What the task asks: Find and copy each line of the records where the string "apre" shows up.

[Data listing — start]

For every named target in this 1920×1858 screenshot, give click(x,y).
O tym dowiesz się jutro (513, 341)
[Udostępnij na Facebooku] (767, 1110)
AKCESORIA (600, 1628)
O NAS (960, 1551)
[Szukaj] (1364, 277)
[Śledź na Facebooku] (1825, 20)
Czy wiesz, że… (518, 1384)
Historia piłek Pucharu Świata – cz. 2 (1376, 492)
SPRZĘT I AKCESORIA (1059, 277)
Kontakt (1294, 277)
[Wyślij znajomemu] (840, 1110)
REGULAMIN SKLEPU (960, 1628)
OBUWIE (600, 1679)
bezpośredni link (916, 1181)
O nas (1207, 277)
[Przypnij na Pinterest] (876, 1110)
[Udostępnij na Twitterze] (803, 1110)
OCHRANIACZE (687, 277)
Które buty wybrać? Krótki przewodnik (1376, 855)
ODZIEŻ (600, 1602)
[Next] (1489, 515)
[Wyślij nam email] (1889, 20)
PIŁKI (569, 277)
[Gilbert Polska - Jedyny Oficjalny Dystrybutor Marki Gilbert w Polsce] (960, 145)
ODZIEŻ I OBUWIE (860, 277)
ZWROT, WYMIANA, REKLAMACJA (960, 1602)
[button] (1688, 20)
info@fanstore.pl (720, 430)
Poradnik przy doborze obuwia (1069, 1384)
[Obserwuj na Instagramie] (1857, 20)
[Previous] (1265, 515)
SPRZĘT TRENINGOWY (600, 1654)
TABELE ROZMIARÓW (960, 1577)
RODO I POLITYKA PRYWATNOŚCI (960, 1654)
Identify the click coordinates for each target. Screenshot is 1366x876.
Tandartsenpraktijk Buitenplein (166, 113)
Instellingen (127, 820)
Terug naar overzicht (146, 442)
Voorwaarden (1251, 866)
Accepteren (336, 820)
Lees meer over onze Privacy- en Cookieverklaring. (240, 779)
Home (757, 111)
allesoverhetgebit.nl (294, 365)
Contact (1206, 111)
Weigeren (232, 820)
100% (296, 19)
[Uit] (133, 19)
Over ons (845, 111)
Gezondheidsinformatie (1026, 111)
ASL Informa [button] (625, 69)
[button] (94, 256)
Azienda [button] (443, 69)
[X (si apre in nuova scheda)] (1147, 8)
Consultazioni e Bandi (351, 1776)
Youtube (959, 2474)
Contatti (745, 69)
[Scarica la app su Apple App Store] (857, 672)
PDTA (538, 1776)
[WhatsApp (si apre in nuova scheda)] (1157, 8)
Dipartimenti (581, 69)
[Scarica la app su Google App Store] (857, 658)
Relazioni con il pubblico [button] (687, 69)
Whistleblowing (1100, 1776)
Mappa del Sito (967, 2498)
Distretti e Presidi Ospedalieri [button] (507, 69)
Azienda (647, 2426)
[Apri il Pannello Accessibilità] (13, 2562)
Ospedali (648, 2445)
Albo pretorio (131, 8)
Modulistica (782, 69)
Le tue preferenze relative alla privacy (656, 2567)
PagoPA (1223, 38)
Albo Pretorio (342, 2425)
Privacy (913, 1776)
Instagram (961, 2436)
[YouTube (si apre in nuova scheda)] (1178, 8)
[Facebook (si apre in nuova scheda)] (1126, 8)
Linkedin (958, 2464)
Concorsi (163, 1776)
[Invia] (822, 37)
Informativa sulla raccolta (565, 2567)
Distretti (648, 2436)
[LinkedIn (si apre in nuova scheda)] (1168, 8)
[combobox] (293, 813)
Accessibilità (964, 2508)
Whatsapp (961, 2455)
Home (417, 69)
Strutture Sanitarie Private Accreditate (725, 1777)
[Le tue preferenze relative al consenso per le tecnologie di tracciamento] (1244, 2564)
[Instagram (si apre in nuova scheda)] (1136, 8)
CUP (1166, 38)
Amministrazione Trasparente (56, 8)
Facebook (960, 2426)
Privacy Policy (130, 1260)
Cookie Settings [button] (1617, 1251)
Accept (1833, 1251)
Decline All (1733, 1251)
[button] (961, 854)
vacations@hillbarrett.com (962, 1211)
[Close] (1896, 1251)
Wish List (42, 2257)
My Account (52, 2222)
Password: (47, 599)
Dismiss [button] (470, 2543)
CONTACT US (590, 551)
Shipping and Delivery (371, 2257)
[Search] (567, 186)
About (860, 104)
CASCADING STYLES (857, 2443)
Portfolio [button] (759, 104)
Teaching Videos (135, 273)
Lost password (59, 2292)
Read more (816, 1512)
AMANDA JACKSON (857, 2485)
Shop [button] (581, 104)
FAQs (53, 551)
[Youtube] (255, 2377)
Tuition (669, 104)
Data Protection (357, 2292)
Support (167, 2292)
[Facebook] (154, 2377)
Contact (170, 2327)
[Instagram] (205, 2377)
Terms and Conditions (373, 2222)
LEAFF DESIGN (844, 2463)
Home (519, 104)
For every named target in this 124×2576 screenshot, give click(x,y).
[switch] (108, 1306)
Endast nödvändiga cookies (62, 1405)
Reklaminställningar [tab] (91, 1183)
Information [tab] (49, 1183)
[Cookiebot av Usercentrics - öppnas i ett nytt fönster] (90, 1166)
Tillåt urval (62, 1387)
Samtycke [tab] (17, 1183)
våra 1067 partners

[Data listing — finish]

Task answer:
[X (si apre in nuova scheda)] (1147, 8)
[WhatsApp (si apre in nuova scheda)] (1157, 8)
[YouTube (si apre in nuova scheda)] (1178, 8)
[Facebook (si apre in nuova scheda)] (1126, 8)
[LinkedIn (si apre in nuova scheda)] (1168, 8)
[Instagram (si apre in nuova scheda)] (1136, 8)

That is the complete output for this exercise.